• **Zadania do wykonania**
1/ Zwróć dokładnie fragment tekstu o zieleni miejskiej od słów „Codzienny kontakt z” aż do słów „lepiej zobiektywizować wyniki.” włącznie.
2/ Ilu mieszkańców Lipska uwzględniono w badaniu opisanym w tekście o zieleni miejskiej?
3/ Kontynuuj tekst o zieleni miejskiej, zaczynając zaraz po jego ostatnim zdaniu.

• **Dokument źródłowy**

Codzienny kontakt z zielenią może zmniejszać u mieszkańców miast ryzyko depresji. Dlatego tak ważne jest uwzględnianie miejsca na zieleń miejską w planach urbanistycznych – piszą naukowcy z niemieckich ośrodków naukowych w Lipsku i Jenie.
Zespół powołuje się na kilka wcześniejszych badań psychologicznych, których konkluzje brzmią podobnie.
Antydepresanty
Tym razem postanowiono jednak zastosować odmienną metodę, a mianowicie wziąć pod uwagę liczbę recept wypisywanych na antydepresanty.
Zdaniem naukowców dzięki takiemu ilościowemu podejściu, można lepiej zobiektywizować wyniki.
Badacze starali się znaleźć współzależność między „codzienną” zielenią, z którą stykają się mieszkańcy miast lub jej brakiem, a liczbą recept na antydepresanty przepisywanych w okolicy. Wzięto pod uwagę prawie 10 tys. mieszkańców Lipska. Uwzględniono dodatkowe czynniki, które mogły mieć wspływ na depresję, takie jak zatrudnienie, płeć, wiek i masa ciała.
Okazało się, że większa liczba drzew w okolicy (poniżej 100 m od domu) związana jest z mniejszą liczbą recept na antydepresanty wypisywanych mieszkańcom.

• **Fragmenty danych**
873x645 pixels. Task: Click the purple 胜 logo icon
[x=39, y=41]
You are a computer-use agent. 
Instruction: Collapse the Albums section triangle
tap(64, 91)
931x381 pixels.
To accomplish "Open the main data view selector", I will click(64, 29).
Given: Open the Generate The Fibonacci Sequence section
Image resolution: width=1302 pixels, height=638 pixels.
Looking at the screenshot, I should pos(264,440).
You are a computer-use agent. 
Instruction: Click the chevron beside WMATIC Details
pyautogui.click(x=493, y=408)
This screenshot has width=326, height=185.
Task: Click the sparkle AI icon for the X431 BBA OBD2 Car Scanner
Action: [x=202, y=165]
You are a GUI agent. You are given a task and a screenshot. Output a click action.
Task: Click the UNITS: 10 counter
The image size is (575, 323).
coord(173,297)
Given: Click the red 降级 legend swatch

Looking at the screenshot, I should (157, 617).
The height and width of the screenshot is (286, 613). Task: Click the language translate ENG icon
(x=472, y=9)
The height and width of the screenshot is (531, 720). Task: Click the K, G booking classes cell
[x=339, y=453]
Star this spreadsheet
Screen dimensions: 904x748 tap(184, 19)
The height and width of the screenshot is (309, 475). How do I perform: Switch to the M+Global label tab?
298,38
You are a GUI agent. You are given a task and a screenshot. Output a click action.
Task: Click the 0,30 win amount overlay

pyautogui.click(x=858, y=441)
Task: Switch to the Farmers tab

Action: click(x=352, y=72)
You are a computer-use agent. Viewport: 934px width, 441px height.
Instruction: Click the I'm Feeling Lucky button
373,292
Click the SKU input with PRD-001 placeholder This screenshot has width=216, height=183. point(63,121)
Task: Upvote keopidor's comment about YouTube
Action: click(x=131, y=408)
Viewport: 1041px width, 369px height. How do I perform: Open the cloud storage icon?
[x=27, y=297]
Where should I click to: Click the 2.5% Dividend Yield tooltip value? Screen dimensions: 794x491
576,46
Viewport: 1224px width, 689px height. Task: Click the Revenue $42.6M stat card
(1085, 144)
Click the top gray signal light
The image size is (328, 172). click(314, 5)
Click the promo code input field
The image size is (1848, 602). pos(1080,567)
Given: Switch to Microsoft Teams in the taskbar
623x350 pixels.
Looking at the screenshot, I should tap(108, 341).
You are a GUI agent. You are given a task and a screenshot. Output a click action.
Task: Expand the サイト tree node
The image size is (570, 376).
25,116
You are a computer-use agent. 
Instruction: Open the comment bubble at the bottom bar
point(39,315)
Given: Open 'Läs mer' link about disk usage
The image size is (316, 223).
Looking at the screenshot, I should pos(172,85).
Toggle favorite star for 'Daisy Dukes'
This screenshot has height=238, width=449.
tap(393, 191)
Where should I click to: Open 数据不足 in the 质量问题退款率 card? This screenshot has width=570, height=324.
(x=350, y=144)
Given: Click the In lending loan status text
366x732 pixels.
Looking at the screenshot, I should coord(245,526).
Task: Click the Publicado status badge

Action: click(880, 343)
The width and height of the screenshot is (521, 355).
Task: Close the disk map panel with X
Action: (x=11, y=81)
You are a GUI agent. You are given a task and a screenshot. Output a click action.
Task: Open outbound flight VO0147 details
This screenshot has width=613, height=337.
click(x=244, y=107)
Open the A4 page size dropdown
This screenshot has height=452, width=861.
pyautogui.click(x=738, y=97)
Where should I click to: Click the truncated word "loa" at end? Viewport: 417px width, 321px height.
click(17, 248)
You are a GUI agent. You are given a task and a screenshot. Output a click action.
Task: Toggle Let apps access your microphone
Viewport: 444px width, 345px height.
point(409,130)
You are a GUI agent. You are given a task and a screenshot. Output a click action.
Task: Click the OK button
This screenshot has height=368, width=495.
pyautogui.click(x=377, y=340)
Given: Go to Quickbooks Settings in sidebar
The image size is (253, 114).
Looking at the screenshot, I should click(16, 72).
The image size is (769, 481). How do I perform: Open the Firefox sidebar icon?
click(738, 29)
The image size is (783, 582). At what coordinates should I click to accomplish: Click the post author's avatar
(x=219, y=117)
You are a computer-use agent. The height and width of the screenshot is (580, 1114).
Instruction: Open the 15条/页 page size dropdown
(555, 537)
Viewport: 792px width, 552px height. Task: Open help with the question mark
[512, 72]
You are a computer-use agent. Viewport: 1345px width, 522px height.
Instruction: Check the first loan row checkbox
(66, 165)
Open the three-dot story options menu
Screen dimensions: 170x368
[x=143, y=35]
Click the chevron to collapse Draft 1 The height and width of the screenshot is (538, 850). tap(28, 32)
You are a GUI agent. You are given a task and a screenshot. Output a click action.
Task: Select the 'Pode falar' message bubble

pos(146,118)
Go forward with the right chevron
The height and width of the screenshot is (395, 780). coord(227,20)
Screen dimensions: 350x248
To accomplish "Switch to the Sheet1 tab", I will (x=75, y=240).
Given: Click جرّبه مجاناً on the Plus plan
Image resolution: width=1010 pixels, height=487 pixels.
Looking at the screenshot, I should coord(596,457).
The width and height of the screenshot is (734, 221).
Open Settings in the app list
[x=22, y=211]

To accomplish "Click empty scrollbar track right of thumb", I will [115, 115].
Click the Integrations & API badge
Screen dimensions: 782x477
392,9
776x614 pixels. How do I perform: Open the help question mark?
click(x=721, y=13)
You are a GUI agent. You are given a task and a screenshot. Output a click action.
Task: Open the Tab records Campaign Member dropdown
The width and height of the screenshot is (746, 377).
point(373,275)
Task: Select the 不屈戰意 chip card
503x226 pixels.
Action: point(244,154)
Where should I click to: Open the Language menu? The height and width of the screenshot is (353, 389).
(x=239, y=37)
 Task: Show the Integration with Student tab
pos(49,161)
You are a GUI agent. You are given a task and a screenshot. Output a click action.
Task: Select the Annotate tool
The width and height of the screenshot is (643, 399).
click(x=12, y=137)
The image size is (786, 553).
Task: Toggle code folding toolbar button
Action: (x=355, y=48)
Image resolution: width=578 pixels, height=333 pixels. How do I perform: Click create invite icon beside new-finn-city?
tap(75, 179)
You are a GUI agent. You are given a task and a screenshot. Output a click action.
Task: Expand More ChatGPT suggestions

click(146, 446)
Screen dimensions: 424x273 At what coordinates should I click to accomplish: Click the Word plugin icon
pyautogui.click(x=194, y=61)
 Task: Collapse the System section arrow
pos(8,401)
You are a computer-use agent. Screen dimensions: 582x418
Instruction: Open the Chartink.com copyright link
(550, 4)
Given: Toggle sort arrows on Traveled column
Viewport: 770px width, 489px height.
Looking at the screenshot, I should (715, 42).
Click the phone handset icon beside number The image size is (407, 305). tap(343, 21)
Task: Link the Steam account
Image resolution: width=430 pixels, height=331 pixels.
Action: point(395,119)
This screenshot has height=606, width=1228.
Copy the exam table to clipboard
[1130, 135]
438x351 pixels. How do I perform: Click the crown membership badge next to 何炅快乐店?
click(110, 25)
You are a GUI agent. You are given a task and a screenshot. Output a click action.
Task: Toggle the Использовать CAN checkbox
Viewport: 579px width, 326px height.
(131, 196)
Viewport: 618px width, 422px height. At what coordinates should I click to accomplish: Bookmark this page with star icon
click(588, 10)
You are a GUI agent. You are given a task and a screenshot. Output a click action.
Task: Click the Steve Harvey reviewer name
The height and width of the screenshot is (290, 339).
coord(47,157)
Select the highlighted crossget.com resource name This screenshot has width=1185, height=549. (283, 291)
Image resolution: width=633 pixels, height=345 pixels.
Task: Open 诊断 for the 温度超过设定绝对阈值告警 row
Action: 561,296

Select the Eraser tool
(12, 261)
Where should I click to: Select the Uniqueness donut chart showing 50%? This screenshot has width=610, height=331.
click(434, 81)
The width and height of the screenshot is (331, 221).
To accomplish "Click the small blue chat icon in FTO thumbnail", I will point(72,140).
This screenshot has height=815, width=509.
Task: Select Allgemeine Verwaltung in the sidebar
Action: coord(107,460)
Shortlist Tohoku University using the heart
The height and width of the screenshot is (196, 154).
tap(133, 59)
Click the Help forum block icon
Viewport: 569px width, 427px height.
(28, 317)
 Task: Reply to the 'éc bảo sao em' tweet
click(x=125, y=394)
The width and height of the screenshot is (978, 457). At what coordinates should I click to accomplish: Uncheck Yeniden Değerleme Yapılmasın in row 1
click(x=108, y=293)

• **Odpowiedzi**
1/
Codzienny kontakt z zielenią może zmniejszać u mieszkańców miast ryzyko depresji. Dlatego tak ważne jest uwzględnianie miejsca na zieleń miejską w planach urbanistycznych – piszą naukowcy z niemieckich ośrodków naukowych w Lipsku i Jenie.
Zespół powołuje się na kilka wcześniejszych badań psychologicznych, których konkluzje brzmią podobnie.
Antydepresanty
Tym razem postanowiono jednak zastosować odmienną metodę, a mianowicie wziąć pod uwagę liczbę recept wypisywanych na antydepresanty.
Zdaniem naukowców dzięki takiemu ilościowemu podejściu, można lepiej zobiektywizować wyniki.

2/ Prawie 10 tys. mieszkańców Lipska.

3/
Korelacja szczególnie widoczna w przypadku grup ryzyka
Ta korelacja była szczególnie widoczna w przypadku grup ryzyka, np. ludzi starszych czy z ograniczoną sprawnością ruchową.
Przyroda w zasięgu ręki, czy to widziana z okna, czy to w drodze po zakupy lub do pracy, jest ważna dla dobrej kondycji psychicznej. Naukowcy podkreślają, że ich wyniki badań są szczególnie istotne obecnie, w dobie pandemii koronawirusa, kiedy utrudnione jest podróżowanie i wszyscy skazani są na lockdown.
Zdaniem badaczy drzewa w miastach mogą nie tylko poprawić kondycję psychiczną mieszkańców, ale również łagodzić efekty zmian klimatu i przyczyniać się do zwiększania poziomu bioróżnorodności.